Even then, with my grunge music and superfluous flannel shirts, I believed it could be true. That the promises of this world are not worth what we have to trade to get them. But now, as an adult, I know this to be true.
Things are not often what they seem.
Take money, for example…
Now I know that having money and being rich are not the same thing.
I have met people who made more money than most of us would know what to do with it and then spent it all. These people finance their houses and lease new cars all to maintain an image.
And I have met those who drive beat-up old trucks and wear worn-out baseball caps and are worth millions.
What we see, or rather what we think we see, is not always what is.
…then there’s power…
I wish I could go back and tell myself that bullies are not big. They are, in fact, quite small.
I would also remind the teenage me that they never go away, so you had better start facing your giants now.
There will always be those who want to squash your creativity and belittle your uniqueness, but this is not power. It is the pinnacle of weakness and cowardice, and it’s waiting to be exposed.
So gird yourself, and get ready to be brave. It will be a lifetime requirement.
…and let’s not forget fame
Some of the most famous people I know are also the most lonely. In fact, many of these people have traded success for fame, content to be known over doing something that mattered.
I know people who have millions of fans and don’t know where next month’s rent is coming from, whose names you would recognize and yet whose own families have forgotten their faces.
This, sometimes, is the cost of a “cool” membership card.
To be liked and accepted by the masses is not all it’s cracked up to be. Fame is a fickle mistress whose never quite satisfied. She will, in time, rob us for everything we have.
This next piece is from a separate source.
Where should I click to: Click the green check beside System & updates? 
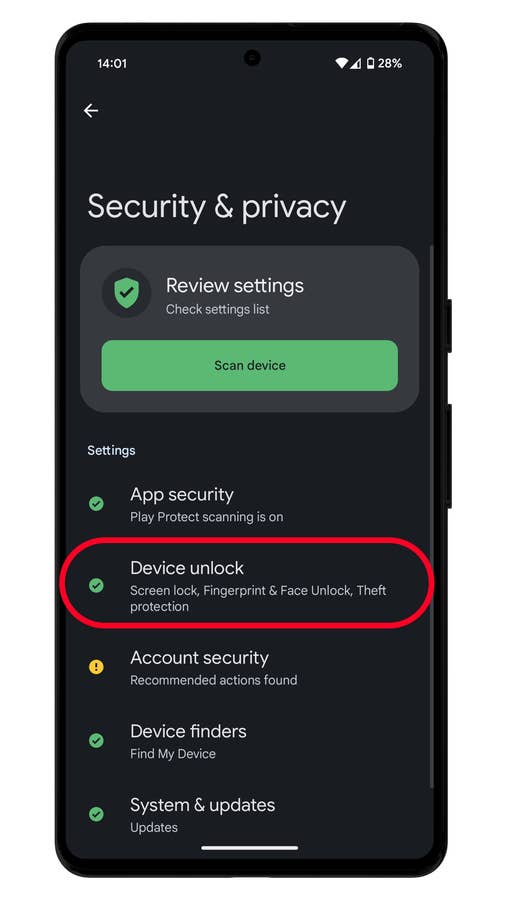[x=96, y=814]
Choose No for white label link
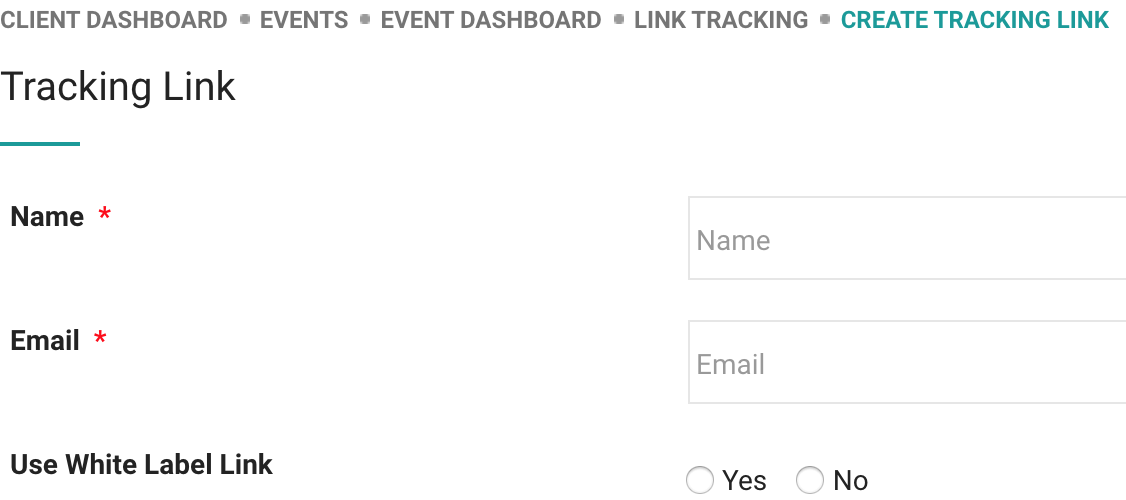The height and width of the screenshot is (500, 1126). (810, 480)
But there’s good news, too
If I sensed my younger self getting depressed or starting to roll his eyes, I would tell him one last thing: what makes you weird is what makes you you.
So embrace it.
All these urges to fit in and conform and be liked, these won’t get you very far in life. And soon, you will see that the weirdos, the misfits, the outcasts, these are the people who get things done. Who truly change the world.
There is a downside to being too popular and a cost to having too much money. And there is a peculiar sort of wealth that accompanies struggle and lack, sometimes.
Don’t fight these things. Don’t dream of another reality or try to be someone you’re not. You will eventually regret the effort you spent on such pursuits and wish you would have stood up to to more bullies, stopped worrying so much about status, and got on with being the strangest, strongest version of yourself you could be.
And as you move towards to your calling, that special thing you were born to do, you will find yourself accessing all the skills you once thought were weaknesses, those embarrassing quirks and personality traits you used to hate, and you will find a use for them all.
The things you wanted to wish away will become your greatest assets.
So now that you know these things, that everything that once seemed to matter actually doesn’t, what’re you going to do? Will you embrace your weirdness, or will you keep trying to fit in? That’s what I would tell my younger self (in addition to what I already said). And I would ask you the same.